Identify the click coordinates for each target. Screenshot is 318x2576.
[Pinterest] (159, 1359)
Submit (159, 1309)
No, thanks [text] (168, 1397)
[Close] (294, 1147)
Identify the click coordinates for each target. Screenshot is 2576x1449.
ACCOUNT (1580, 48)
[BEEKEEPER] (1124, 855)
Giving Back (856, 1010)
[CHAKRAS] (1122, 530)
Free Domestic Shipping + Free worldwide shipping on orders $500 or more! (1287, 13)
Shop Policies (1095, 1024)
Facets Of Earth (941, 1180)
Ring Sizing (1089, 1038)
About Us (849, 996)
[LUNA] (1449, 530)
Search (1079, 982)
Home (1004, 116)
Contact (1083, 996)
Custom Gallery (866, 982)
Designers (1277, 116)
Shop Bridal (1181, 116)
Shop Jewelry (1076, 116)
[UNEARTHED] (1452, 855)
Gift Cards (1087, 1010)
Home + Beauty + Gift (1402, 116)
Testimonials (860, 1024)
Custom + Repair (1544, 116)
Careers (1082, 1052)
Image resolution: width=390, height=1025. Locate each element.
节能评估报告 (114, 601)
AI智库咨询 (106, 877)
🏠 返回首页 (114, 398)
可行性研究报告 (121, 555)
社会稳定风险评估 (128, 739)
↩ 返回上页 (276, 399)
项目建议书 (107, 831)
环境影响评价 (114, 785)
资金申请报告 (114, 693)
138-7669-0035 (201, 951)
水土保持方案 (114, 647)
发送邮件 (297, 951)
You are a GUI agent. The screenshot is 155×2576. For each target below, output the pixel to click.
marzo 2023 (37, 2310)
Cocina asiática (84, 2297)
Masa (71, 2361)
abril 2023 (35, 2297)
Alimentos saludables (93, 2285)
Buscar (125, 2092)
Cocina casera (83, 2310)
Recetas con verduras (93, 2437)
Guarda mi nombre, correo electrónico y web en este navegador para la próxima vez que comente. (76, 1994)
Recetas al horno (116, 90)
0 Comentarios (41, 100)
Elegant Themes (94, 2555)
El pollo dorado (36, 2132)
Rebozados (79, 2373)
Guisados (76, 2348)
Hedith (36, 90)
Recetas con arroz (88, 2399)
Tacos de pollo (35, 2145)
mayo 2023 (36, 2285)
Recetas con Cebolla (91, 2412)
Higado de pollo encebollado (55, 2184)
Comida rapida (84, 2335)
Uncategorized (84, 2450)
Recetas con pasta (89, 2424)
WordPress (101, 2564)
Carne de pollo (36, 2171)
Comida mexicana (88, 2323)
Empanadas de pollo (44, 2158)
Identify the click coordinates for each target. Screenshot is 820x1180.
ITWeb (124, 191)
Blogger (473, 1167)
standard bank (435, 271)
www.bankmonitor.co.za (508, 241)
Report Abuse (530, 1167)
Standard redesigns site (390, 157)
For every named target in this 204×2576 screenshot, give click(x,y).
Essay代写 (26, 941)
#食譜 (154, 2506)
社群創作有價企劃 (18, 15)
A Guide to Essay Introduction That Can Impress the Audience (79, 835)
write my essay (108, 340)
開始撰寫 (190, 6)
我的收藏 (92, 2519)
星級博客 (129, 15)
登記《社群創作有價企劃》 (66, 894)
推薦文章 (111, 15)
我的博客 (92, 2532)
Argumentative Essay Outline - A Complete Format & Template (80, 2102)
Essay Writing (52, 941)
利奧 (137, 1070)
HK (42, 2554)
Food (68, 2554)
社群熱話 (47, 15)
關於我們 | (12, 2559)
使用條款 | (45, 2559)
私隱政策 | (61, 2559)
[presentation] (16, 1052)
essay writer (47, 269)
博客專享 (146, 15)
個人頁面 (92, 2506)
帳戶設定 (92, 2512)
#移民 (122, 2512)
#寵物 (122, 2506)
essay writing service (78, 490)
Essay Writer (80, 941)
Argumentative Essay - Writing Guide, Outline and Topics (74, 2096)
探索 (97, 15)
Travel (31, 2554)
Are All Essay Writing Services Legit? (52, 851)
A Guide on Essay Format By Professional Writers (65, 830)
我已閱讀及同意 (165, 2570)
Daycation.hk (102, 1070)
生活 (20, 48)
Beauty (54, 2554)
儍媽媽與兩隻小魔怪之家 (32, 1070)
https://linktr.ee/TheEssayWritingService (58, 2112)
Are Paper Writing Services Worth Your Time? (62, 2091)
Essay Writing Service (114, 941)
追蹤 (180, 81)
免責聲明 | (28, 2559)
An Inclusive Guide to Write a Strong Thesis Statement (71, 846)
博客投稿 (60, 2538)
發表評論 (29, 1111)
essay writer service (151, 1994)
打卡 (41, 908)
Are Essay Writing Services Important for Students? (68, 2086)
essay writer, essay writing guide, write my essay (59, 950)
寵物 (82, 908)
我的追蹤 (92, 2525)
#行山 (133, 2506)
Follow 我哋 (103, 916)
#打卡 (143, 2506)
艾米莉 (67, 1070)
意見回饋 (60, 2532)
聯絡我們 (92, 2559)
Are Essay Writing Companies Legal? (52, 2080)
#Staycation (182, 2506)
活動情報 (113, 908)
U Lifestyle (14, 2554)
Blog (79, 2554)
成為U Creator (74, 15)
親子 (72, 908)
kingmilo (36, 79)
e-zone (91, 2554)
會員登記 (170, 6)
───
* [WHAT THIS TASK INVOLVES] Send back an exact copy of only the lines from the line with "Standard redesigns site (390, 157)" up to and including the line with "儍媽媽與兩隻小魔怪之家 (32, 1070)" in the data above.

* [WRITTEN RESPONSE]
Standard redesigns site (390, 157)
For every named target in this 204×2576 screenshot, give click(x,y).
Essay代写 (26, 941)
#食譜 (154, 2506)
社群創作有價企劃 (18, 15)
A Guide to Essay Introduction That Can Impress the Audience (79, 835)
write my essay (108, 340)
開始撰寫 (190, 6)
我的收藏 (92, 2519)
星級博客 (129, 15)
登記《社群創作有價企劃》 (66, 894)
推薦文章 (111, 15)
我的博客 (92, 2532)
Argumentative Essay Outline - A Complete Format & Template (80, 2102)
Essay Writing (52, 941)
利奧 (137, 1070)
HK (42, 2554)
Food (68, 2554)
社群熱話 (47, 15)
關於我們 | (12, 2559)
使用條款 | (45, 2559)
私隱政策 | (61, 2559)
[presentation] (16, 1052)
essay writer (47, 269)
博客專享 (146, 15)
個人頁面 (92, 2506)
帳戶設定 (92, 2512)
#移民 (122, 2512)
#寵物 (122, 2506)
essay writing service (78, 490)
Essay Writer (80, 941)
Argumentative Essay - Writing Guide, Outline and Topics (74, 2096)
探索 (97, 15)
Travel (31, 2554)
Are All Essay Writing Services Legit? (52, 851)
A Guide on Essay Format By Professional Writers (65, 830)
我已閱讀及同意 (165, 2570)
Daycation.hk (102, 1070)
生活 (20, 48)
Beauty (54, 2554)
儍媽媽與兩隻小魔怪之家 (32, 1070)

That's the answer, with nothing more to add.